== MATERIAL FOR THIS EXERCISE

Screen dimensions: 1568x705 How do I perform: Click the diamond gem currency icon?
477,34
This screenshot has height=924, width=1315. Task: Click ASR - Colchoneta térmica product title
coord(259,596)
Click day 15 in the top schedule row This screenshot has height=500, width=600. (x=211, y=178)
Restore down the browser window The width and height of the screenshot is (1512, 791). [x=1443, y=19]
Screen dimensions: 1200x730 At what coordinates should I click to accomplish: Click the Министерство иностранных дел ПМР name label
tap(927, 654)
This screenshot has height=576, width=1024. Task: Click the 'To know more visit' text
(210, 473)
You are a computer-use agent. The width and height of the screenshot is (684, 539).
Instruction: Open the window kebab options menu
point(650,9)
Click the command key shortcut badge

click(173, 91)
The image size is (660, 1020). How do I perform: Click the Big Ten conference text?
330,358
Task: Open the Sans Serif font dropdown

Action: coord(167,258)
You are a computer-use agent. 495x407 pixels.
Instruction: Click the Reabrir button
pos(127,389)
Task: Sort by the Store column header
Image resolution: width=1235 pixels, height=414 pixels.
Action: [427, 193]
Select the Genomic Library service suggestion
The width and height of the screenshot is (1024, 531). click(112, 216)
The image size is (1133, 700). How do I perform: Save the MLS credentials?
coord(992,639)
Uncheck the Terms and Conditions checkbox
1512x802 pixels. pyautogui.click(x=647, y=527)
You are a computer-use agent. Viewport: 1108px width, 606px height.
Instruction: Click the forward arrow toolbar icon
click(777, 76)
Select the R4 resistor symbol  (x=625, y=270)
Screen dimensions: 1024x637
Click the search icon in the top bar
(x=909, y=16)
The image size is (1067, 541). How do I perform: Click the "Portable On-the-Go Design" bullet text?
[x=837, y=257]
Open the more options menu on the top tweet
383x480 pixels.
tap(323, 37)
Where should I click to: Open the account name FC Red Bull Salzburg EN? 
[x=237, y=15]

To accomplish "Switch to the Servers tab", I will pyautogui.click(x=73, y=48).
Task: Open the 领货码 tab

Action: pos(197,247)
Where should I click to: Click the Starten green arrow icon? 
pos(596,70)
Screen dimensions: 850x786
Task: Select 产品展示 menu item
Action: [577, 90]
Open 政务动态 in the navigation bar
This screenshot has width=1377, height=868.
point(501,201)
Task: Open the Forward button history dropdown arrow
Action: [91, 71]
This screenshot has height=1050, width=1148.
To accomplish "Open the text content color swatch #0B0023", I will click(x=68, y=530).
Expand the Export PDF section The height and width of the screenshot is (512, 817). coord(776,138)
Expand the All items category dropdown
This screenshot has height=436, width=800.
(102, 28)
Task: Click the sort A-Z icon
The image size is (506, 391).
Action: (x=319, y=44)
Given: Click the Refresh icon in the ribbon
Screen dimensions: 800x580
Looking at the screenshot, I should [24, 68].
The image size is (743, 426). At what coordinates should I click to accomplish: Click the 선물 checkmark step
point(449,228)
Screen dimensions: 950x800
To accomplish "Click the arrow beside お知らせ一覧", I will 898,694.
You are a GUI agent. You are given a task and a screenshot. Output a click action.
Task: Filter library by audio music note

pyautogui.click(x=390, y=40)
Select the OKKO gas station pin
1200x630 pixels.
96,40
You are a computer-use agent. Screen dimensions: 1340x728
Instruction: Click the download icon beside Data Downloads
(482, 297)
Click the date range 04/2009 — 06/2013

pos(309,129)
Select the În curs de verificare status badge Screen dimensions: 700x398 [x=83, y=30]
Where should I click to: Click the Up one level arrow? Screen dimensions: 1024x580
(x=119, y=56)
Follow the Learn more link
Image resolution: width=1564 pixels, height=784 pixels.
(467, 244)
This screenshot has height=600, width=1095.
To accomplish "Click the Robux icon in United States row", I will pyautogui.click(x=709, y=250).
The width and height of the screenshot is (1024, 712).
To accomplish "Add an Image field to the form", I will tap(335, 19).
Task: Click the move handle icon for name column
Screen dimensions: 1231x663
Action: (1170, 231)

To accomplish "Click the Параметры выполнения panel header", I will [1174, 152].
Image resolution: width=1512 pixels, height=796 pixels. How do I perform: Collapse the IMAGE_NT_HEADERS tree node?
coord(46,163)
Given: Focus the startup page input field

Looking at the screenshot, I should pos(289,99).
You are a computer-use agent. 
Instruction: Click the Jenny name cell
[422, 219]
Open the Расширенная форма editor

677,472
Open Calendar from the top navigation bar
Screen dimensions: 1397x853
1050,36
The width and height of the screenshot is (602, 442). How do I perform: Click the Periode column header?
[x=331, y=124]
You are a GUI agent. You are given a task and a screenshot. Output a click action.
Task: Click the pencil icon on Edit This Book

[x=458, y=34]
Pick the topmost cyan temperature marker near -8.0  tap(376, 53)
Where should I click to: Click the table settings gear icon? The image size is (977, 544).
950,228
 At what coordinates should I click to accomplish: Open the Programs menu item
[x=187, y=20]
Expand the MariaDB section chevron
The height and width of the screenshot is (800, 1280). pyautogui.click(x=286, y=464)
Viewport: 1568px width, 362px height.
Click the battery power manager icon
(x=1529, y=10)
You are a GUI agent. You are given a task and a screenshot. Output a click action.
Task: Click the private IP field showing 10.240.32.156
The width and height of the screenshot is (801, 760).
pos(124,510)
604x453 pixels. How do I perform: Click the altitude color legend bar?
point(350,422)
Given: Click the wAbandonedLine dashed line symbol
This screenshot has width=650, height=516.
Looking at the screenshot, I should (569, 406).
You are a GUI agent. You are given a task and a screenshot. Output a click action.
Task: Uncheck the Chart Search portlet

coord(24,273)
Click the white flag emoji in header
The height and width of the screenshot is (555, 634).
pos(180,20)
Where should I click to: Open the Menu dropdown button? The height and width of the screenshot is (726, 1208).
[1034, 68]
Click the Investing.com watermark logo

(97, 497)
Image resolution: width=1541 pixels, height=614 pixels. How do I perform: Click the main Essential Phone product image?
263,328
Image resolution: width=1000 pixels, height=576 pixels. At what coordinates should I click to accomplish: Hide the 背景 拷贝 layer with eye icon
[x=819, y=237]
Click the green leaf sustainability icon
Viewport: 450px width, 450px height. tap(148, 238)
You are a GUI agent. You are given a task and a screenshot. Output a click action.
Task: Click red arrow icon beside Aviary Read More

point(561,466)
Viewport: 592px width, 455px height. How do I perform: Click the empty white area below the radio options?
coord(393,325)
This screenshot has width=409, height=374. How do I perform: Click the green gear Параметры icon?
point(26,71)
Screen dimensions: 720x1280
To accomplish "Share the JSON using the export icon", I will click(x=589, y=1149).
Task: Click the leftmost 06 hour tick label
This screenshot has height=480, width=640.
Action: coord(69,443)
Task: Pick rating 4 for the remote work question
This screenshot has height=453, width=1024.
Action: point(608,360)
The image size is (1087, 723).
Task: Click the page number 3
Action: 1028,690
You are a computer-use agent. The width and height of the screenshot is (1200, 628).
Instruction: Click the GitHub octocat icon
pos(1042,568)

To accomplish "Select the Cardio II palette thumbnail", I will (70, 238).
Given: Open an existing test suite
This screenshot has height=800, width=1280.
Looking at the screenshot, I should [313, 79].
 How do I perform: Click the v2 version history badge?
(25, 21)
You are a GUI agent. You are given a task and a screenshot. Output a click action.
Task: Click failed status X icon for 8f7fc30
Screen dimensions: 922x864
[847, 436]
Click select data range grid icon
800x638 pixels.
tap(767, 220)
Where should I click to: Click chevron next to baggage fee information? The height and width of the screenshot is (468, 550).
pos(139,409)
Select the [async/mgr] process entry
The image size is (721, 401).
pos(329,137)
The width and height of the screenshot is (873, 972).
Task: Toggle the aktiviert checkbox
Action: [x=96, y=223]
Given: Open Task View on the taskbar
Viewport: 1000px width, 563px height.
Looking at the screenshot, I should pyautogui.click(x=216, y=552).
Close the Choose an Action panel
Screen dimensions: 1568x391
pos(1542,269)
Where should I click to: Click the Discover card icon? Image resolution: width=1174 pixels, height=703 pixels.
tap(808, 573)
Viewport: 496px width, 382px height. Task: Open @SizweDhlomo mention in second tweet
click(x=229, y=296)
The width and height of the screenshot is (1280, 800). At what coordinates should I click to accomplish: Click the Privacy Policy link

====

WHAT THE EXERCISE ASKS -
Exact duplication is required for the lines above, from the line that contains "You are a computer-use agent. Screen" to the line that contains "This screenshot has height=600, width=1095.", inclusive; omit all others.

RESPONSE -
You are a computer-use agent. Screen dimensions: 1340x728
Instruction: Click the download icon beside Data Downloads
(482, 297)
Click the date range 04/2009 — 06/2013

pos(309,129)
Select the În curs de verificare status badge Screen dimensions: 700x398 [x=83, y=30]
Where should I click to: Click the Up one level arrow? Screen dimensions: 1024x580
(x=119, y=56)
Follow the Learn more link
Image resolution: width=1564 pixels, height=784 pixels.
(467, 244)
This screenshot has height=600, width=1095.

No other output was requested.